First of all the user has to indicate on client side that he want to change his e-mail address. Then the client will send a request including the new e-mail to the registration module. Osiam will now generate a confirmation token and will send the user an email with a link in the content, including the confirmation token. This url will also be hosted on client side an will point to the 'osiam.web.emailchange.linkprefix' config parameter. The user need confirm his e-mail address by going to the url from the email's content. Then the request must be submitted to the registration module where the confirmation token verification will be triggered and if this was successful the new e-mail address will be stored. Finally an information e-mail will be send to the user's old e-mail address.

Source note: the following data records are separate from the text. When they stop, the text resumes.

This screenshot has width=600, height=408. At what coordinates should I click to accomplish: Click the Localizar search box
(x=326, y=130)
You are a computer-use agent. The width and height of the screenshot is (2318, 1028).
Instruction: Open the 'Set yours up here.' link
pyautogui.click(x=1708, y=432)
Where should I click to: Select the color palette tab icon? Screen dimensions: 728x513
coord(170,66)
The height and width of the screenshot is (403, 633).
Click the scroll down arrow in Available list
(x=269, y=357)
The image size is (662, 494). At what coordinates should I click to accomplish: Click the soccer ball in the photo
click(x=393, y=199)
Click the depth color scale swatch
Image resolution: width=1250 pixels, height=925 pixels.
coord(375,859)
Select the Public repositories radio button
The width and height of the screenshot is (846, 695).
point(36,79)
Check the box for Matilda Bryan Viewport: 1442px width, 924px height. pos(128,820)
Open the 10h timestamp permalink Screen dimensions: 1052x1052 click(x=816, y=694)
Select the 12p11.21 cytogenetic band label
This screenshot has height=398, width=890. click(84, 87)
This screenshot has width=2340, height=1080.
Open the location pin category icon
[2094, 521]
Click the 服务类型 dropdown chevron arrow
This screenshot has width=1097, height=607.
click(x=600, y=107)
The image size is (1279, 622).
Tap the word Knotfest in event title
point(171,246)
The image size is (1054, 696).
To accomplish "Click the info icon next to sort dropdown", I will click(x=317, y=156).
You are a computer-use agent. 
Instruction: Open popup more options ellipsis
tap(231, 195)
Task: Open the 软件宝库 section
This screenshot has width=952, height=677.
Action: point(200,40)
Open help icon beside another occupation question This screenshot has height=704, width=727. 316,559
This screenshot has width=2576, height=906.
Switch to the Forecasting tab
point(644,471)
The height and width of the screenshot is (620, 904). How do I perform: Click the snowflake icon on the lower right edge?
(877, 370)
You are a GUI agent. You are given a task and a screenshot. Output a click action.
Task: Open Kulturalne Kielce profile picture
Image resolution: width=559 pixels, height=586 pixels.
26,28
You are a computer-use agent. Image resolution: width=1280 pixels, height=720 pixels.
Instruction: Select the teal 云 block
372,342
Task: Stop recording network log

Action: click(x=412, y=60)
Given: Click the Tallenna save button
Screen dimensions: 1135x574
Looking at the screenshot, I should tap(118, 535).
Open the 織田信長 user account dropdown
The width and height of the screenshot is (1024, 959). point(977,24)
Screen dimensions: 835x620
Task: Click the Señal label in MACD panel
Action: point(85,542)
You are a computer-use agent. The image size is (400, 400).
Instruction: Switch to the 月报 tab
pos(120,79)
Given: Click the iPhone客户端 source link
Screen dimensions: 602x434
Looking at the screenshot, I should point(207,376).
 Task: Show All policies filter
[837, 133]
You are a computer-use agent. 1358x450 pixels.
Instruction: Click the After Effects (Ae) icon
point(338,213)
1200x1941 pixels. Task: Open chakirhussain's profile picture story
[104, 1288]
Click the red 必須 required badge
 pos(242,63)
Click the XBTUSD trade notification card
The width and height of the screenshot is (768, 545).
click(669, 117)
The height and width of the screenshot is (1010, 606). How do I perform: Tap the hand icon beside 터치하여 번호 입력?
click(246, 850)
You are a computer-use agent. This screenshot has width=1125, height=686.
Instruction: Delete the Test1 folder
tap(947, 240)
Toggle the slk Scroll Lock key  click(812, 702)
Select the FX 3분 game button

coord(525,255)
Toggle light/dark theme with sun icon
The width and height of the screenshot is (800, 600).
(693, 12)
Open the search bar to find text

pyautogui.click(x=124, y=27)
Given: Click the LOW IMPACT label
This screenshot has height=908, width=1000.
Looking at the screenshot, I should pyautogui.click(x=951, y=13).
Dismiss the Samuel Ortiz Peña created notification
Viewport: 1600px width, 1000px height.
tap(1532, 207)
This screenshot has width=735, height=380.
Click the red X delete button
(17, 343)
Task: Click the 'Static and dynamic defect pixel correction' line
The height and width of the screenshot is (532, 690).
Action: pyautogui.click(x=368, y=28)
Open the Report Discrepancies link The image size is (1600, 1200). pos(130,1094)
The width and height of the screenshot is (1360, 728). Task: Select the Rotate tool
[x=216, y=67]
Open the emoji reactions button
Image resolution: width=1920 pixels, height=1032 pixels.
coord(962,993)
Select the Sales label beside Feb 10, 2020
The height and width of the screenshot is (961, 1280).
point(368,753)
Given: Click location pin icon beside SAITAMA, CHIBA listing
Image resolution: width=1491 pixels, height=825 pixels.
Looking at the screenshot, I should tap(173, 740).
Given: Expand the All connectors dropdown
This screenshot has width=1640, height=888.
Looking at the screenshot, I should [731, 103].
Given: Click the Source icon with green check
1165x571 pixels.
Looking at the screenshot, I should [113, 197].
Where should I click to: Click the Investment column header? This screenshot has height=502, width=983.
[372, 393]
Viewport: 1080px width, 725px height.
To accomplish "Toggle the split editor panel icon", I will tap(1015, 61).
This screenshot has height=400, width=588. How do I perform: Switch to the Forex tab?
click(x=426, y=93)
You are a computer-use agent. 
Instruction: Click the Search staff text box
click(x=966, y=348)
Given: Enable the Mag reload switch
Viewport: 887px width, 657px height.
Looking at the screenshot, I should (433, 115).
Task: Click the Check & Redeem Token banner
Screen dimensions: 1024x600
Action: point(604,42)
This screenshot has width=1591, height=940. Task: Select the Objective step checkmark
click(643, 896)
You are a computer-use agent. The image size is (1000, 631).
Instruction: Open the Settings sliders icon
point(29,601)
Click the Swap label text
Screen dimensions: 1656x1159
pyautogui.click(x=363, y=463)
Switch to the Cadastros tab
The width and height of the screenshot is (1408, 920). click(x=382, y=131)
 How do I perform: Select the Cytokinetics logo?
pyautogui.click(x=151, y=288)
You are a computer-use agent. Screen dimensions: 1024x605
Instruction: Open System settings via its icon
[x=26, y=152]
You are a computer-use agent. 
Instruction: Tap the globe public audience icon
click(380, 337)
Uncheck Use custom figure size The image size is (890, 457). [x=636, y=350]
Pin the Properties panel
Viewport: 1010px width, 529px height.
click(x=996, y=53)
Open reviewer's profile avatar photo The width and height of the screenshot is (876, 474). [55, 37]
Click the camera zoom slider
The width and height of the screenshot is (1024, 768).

There are three HTTP endpoint:
| Uri | HTTP-Method | Access | Template | Description |
|---|---|---|---|---|
| GET | no access token needed | - | Will provide a HTML form with the required fields for change e-mail including validation. The request will be submitted to the URL configured in the 'osiam.web.email.url' parameter. | |
| /email/change | POST | access token in the Authorization header as HTTP Bearer authorization Parameters: 'newEmailValue' the new user's e-mail address. | This will generate a confirmation token an sending the user an email with a confirmation link pointing to the 'osiam.web.emailchange.linkprefix' config parameter including the confirmation token. The response will be the HTTP status code. | |
| /email/confirm | POST | access token in the Authorization header as HTTP Bearer authorization Parameters: 'userId', 'confirmToken' | This will validate the confirmToken and save the new e-mail if the validation will be successful. The response will be the HTTP status code and the previously updated user if successful. |